No właśnie na ich forach są tematy ile bierze twój samochód oleju, są sondy, nawet z tego żartują to klasyka gatunku... Śmigają ale z wydechu przeważnie czuć ten smród oleju :D Honda jak Honda ale Mazda w szczególności, zepsuła swoje silniki niestety... może te nowe są deczko lepsze ale te starsze to totalna klapa...
A mi mówili, że moje 1.6 ZM jest nie do zajebania :( tak samo jak 2.0 FS :( ale widocznie jakiś uszkodzony egzemplarz kupiłem, bo po zakupie zmieniłem olej i od tamtego czasu na tym samym poziomie jest a zrobiłem już 4k km. No trudno, trzeba będzie sprzedać i kupić jakąś co bierze.

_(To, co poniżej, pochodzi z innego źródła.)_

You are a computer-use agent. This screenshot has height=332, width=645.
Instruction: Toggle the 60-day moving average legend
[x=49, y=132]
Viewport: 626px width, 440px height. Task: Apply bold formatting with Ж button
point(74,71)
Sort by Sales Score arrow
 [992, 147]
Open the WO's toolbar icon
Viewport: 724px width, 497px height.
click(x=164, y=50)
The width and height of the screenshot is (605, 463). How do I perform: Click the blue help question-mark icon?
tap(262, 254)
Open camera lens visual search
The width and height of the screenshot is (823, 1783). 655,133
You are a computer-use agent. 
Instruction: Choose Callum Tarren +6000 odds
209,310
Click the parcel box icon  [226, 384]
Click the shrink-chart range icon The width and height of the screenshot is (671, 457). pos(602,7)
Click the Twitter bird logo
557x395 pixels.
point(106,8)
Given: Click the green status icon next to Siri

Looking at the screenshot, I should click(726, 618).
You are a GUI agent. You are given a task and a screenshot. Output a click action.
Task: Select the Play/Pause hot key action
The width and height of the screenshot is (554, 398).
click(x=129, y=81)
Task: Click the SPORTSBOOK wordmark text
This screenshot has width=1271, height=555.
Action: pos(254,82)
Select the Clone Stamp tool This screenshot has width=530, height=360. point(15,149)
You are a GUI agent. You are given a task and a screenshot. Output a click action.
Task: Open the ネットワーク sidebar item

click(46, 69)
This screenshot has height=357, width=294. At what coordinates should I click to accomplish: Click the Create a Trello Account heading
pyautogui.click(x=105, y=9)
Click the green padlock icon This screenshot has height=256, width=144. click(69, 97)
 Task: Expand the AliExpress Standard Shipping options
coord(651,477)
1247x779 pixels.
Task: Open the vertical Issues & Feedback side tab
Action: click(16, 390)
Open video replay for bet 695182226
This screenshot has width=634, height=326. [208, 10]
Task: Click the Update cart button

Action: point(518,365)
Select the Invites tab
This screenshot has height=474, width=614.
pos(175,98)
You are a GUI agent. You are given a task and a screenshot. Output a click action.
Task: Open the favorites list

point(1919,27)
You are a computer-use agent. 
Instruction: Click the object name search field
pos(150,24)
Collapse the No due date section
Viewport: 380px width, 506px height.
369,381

Mówiąc nie do zajebania mam na myśli zrobienie na benzynie około 350kkm bez większych remontów. Właśnie stare japońskie benzyny i niemieckie diesle(te jeszcze sprzed epoki 1.9 tdi) są nie do zajebania. Przy dbaniu o silnik na starej benzynie japońskiej zrobisz spokojnie 500kkm zanim padnie zupełnie, tak samo golfem II w dieslu czy mercem beczką zrobisz spokojnie 1 mln km, albo i nawet 1.5 mln.
A co do dzisiejszych silników to jest jak jest, drogie naprawy już przy 100 czy 200 tysiącach, bo pełno nikomu niepotrzebnej technologii się pakuje w takie samochody, a głupi ludzie kupują.
U mnie w domu jest stary robol - passat b5 kombi z silnikiem oczywiście 1.9tdi 115km i obecnie ma coś koło 650k - przy zakupie kilka lat temu był kręcony i miał 160k jednak potem okazało się, że ma w rzeczywistości 460, prze kilka lat zostało dokręcone ~200 i tak jak pisałem - teraz ma coś 600-650 i nie narzeka :D Ostatnio coś tam się zaczął pocić jednak myślę, że jeszcze posłuży jakiś czas. A do tej pory nie było w nim specjalnego grzebania poza regeneracją turbo.